▶ Exercises
**1)** According to the profile of Sandra Jackson-Opoku, what is the name of the trickster spider that appears in her writing?
**2)** Edit the stretch of records from the line containing "You are a GUI" through the end of the records, replacing "Viewport" with "Window" and leaving everything else unchanged. Return only those lines, without the pictures.

▶ Text block
—————

Sandra Jackson-Opoku
Historical novelist
2026

- Literature
- Chicago
- New Orleans
“Days of DuSable may disrupt prevailing narratives about Jean Baptiste Point DuSable, the French-speaking Black man who founded modern Chicago. Yet as my nation prepares to commemorate its 250th anniversary, I hope to help restore DuSable’s native voice, illuminate his complex historiography, and provide intriguing avenues of speculation for one of the most enigmatic figures in Franco-American history.”
My writing investigates history, gender, identity, hybridity, and migration in the African Diaspora. It embraces a West African belief system that three worlds exist alongside each other—the living, the unborn, and the ancestral realm. As such, these works are populated by characters of diverse experiences and origins, a global community of African descendants and related groups as likely to be unborn souls and departed elders, as living people. Folkloric figures and nonhuman characters are also represented, from trickster spider, Kwaku Ananse to a colony of African house lizards.
Connections between human populations and global waterways have always fascinated me, from the Silk Road trade networks linking communities of ancient Africa, Asia, and Mediterranean Europe, ecologies of the Middle Passage, the Great Mississippi River Flood of 1927, the geopolitics of Atlantic islands, to the journeys of an 18th-century biracial fur trader along rivers and Great Lakes of the American Midwest. I’m also interested in the linguistic cultures that emerged from these encounters. This issue is at the center of my Villa Albertine Residency project.
Days of DuSable may disrupt prevailing narratives about Jean Baptiste Point DuSable, a French-speaking Black man who founded modern Chicago. Yet as my nation prepares to commemorate its 250th anniversary, I hope to help restore DuSable’s native voice, illuminate his complex legacy, and provide intriguing avenues of speculation for one of the most enigmatic figures in Franco-American history.

—————

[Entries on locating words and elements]

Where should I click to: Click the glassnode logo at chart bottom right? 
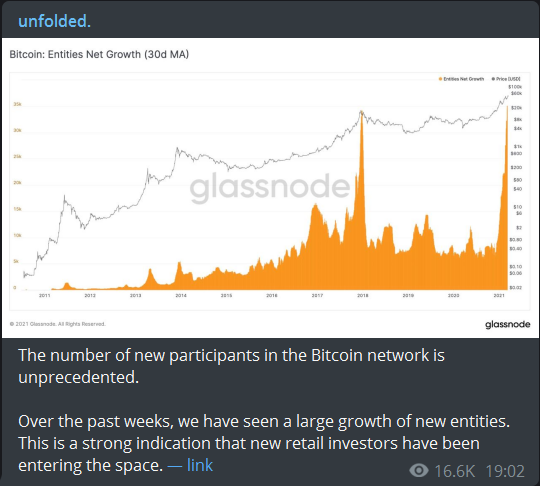pyautogui.click(x=508, y=324)
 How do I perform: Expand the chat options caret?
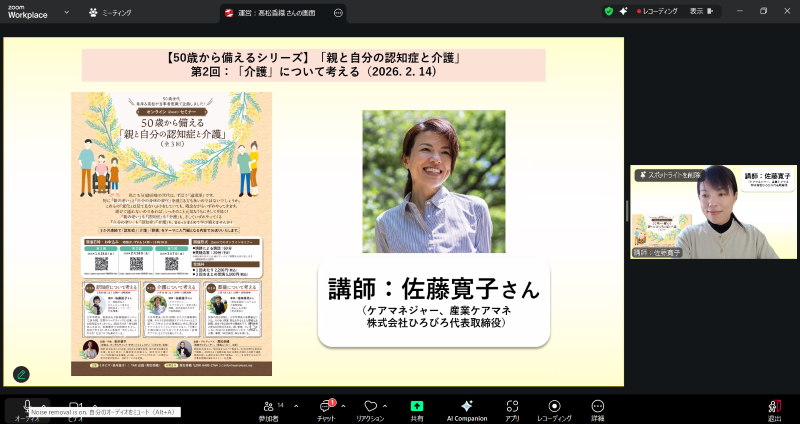pyautogui.click(x=343, y=405)
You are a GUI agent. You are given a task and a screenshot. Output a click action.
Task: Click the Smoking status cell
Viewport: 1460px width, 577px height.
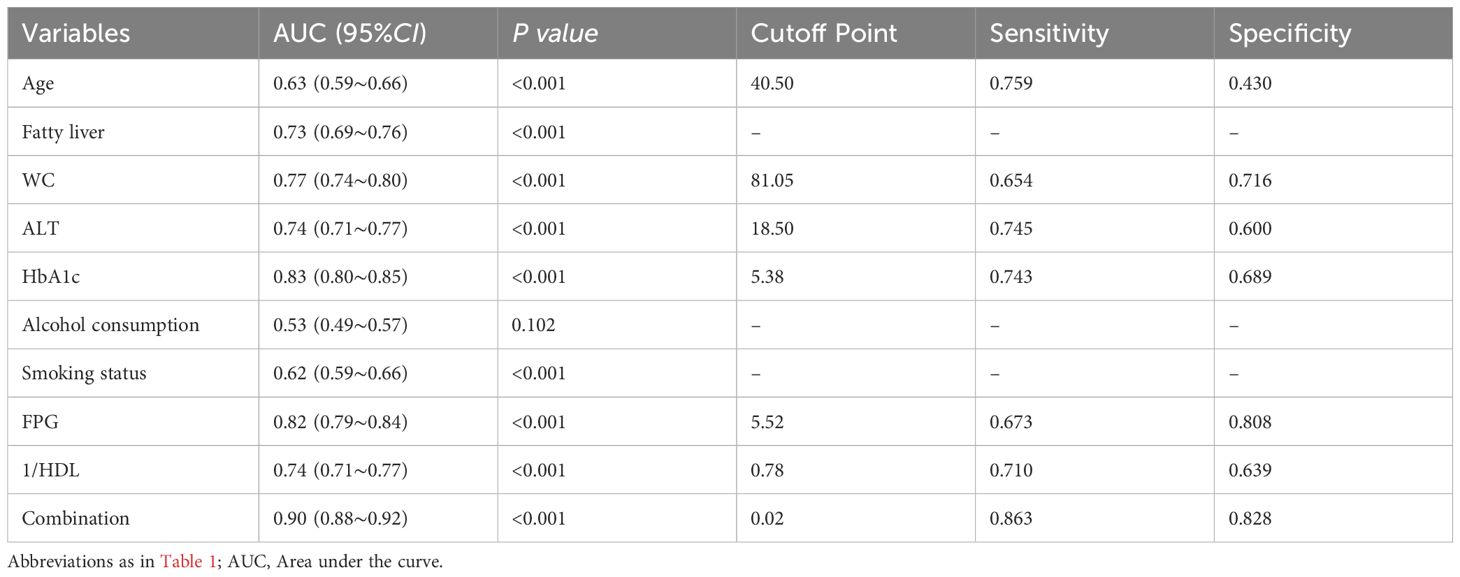tap(84, 373)
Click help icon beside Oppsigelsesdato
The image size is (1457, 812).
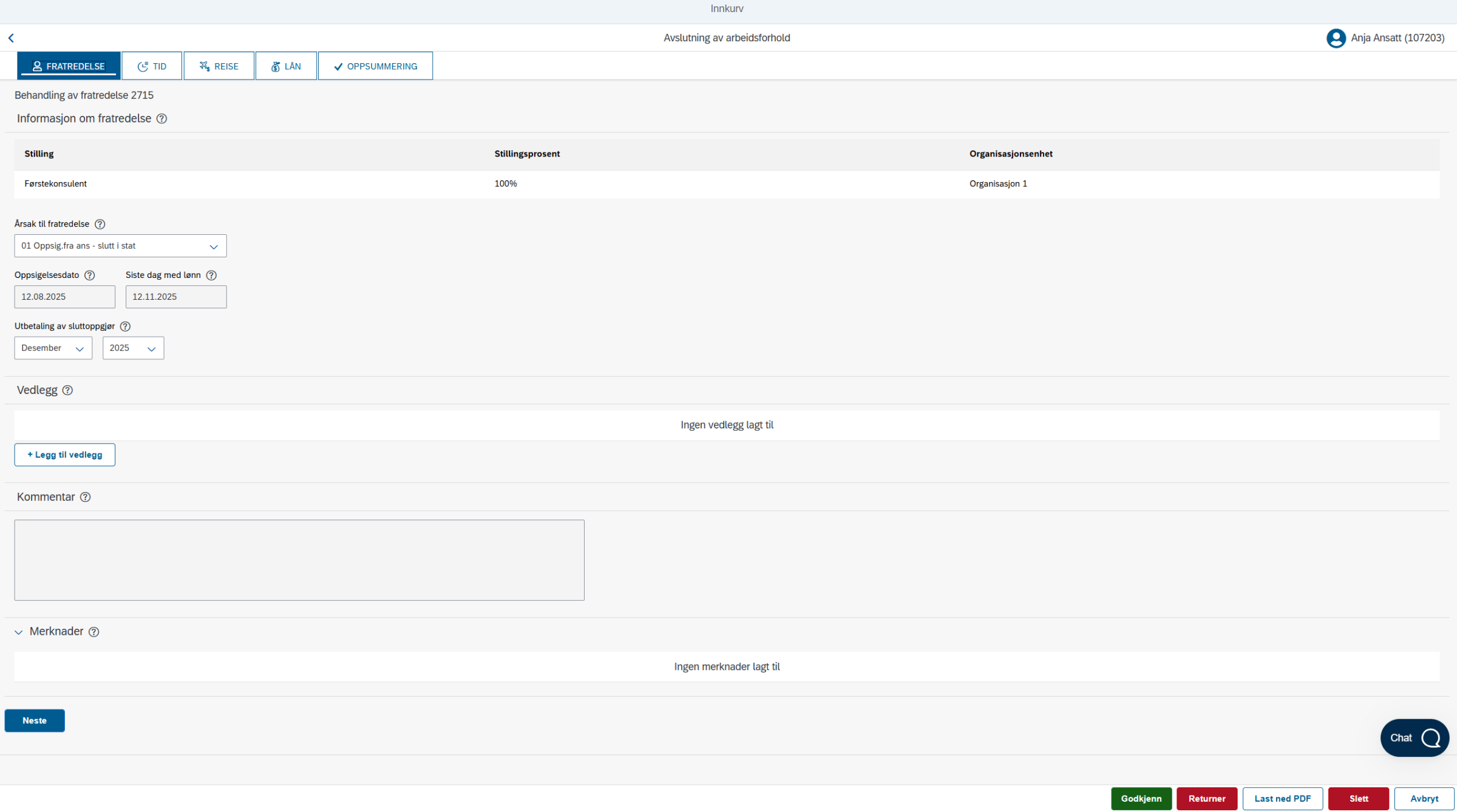click(x=90, y=276)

—————

▶ Per-task answers
**1)** Kwaku Ananse

**2)**
You are a GUI agent. You are given a task and a screenshot. Output a click action.
Task: Click the Smoking status cell
Window: 1460px width, 577px height.
tap(84, 373)
Click help icon beside Oppsigelsesdato
The image size is (1457, 812).
click(x=90, y=276)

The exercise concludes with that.